Le Gouvernement congolais a rejette avec véhémence l’initiative de médiation lancée par l’ancien président sud-africain Thabo Mbeki, qui voulait réunir en Afrique du Sud les figures politiques majeures de la RDC, notamment Joseph Kabila et Moïse Katumbi. Les autorités — Gouvernement, Présidence, Sénat, Assemblée nationale — ont toutes décliné l’invitation.
« Nous sommes engagés sur trois pistes crédibles : Doha, Washington et l’initiative interne des confessions religieuses (CENCO-ECC). Nous n’avons pas besoin d’une piste supplémentaire, surtout pas d’une initiative improvisée », a martelé Patrick Muyaya, porte-parole du Gouvernement. Il a souligné qu’il s’agissait d’« une initiative informelle qui ne peut nullement nous intéresser », rappelant que la crise est avant tout sécuritaire, non politique, et est déjà prise en charge par les processus en cours.
Thabo Mbeki cité et contesté
Dans une intervention publique il y a quelques mois, Thabo Mbeki avait affirmé, selon les sources, que : « The government in Kinshasa has not properly understood the Congo, its challenges, and how to provide the right solutions » (Le gouvernement dans la capitale n’a pas correctement compris le Congo, ses défis, ni comment apporter les bonnes solutions). Il avait ajouté : « Kinshasa must talk to M23. … The solution to the Congolese problem does not lie in Kigali ; it lies in Kinshasa » (Kinshasa doit dialoguer avec le M23. La solution au problème congolais ne se trouve pas à Kigali, mais à Kinshasa).
Pour Kinshasa, ces propos sont inacceptables : Mbeki est accusé de minimiser la dimension sécuritaire de la crise et de prôner un dialogue avec un groupe armé — une attitude jugée complaisante envers les rebelles.

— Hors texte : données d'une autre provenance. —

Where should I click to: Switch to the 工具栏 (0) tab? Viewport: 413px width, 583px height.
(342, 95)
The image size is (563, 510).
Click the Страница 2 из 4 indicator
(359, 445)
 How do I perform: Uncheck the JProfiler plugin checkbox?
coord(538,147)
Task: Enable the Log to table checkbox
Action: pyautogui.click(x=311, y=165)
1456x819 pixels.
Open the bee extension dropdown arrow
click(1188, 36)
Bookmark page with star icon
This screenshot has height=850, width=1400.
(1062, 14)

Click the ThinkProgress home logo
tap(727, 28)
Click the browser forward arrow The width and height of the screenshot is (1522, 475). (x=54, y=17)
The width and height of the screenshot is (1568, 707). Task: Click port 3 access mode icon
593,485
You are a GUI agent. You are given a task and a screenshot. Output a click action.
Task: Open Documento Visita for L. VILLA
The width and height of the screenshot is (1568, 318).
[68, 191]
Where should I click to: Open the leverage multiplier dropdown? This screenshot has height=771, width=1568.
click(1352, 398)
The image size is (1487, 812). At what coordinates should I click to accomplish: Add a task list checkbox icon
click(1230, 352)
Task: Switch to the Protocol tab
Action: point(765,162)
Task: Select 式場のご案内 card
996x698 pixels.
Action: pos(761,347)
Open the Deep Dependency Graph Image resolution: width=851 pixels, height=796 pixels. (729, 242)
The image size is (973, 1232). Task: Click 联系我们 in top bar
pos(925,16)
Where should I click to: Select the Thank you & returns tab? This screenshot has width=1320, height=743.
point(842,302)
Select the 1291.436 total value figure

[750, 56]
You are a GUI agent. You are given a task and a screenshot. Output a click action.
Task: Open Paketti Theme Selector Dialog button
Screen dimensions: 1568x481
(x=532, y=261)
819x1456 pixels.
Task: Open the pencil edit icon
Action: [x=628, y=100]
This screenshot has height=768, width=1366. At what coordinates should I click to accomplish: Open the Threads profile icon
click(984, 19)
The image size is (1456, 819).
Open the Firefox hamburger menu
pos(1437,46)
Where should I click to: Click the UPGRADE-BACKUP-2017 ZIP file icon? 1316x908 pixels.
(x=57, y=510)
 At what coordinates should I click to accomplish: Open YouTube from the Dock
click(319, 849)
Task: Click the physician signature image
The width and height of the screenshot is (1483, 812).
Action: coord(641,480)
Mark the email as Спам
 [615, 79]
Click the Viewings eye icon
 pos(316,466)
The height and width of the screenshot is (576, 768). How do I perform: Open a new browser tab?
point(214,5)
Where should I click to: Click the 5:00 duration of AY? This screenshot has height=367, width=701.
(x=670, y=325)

Kinshasa répond et durcit le ton
Kinshasa voit dans cette invitation de Mbeki une tentative de redéfinir le cadre de négociation, en accordant une légitimité morale à des groupes qui violent le territoire national. Le Gouvernement insiste sur : la supériorité des mécanismes existants — Doha, Washington, CENCO-ECC — à toute initiative externe ; le caractère inopportun de cette médiation informelle, surtout quand elle semble alignée avec des discours qui affaiblissent la souveraineté nationale, et sur l’impérieuse nécessité de préserver la sécurité, non de la compromettre en normalisant des protagonistes armés.
Par sa position, Kinshasa fait clairement savoir qu’elle refuse toute conférence parallèle qui pourrait subvertir sa stratégie de restauration de la paix. En citant Thabo Mbeki, le Gouvernement congolais met en lumière ce qu’il perçoit comme une méconnaissance, voire une légitimation dangereuse du M23.
La diplomatie officielle, selon Kinshasa, repose déjà sur des canaux valides et formels — elle rejette toute médiation qu’elle juge “fantôme”.